Frontotemporal Dementia

Our Story
On June 14, 2022, my family finally had a name for the disease that had been slowly taking my mom away from us piece by piece. At 53 years old, my mom was diagnosed with Frontotemporal Dementia (FTD).

For about three years, we knew something was wrong and had been following up with doctors and fighting the healthcare system to get the same answers every time -- it is just depression and anxiety. At this point in time, my mom had lost her job and was struggling to complete simple daily tasks. When she received an MRI, they told us everything looked normal and all they saw was typical aging brain atrophy (shrinking).

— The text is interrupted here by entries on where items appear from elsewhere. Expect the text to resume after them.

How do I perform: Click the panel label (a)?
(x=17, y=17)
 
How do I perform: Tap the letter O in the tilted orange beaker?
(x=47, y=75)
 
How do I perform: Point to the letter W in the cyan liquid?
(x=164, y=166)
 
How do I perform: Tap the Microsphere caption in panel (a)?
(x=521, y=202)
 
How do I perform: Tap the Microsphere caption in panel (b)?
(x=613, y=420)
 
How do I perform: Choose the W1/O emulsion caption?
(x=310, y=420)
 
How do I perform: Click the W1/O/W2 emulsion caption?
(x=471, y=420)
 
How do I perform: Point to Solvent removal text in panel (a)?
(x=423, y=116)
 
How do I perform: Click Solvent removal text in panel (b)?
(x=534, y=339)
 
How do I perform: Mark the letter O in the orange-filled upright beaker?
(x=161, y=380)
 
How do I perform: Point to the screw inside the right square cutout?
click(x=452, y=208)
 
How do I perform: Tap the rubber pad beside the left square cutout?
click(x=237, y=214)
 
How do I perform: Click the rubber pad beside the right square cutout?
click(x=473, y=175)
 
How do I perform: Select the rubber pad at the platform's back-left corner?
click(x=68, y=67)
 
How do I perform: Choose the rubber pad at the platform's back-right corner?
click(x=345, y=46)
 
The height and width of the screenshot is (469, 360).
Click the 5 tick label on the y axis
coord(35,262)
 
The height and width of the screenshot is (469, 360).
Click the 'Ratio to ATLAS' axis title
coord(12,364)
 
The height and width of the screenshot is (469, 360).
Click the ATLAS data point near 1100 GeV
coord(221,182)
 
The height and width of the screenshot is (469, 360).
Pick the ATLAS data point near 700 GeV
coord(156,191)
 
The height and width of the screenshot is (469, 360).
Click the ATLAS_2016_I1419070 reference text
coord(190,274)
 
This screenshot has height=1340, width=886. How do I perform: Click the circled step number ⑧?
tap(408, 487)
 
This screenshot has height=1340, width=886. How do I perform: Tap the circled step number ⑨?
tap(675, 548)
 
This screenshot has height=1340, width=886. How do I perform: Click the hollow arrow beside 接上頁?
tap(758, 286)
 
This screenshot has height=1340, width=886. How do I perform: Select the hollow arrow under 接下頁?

As time went on, we began to notice more of my mom slipping away. She could not work the microwave, pump gas, or follow a recipe. She was not carrying on conversations, she could not answer simple questions, she would wear the same outfits over and over again, she would prefer to eat the same meals every day – yet, she had no idea any of this was really going on. One of the harder parts of this for our family has been the fact that my mom also has Type 1 Diabetes. As she has lost the ability to do many things, she has also lost the ability to take care of her diabetes on her own.


She finally went back for cognitive testing in June of 2022 where they told us that her cognitive testing and reports from family align with FTD. She then went for a PET scan where they confirmed the diagnosis.

As time goes on we all know how this disease will end. However, for now, we are grateful for every moment we have and every laugh we can get!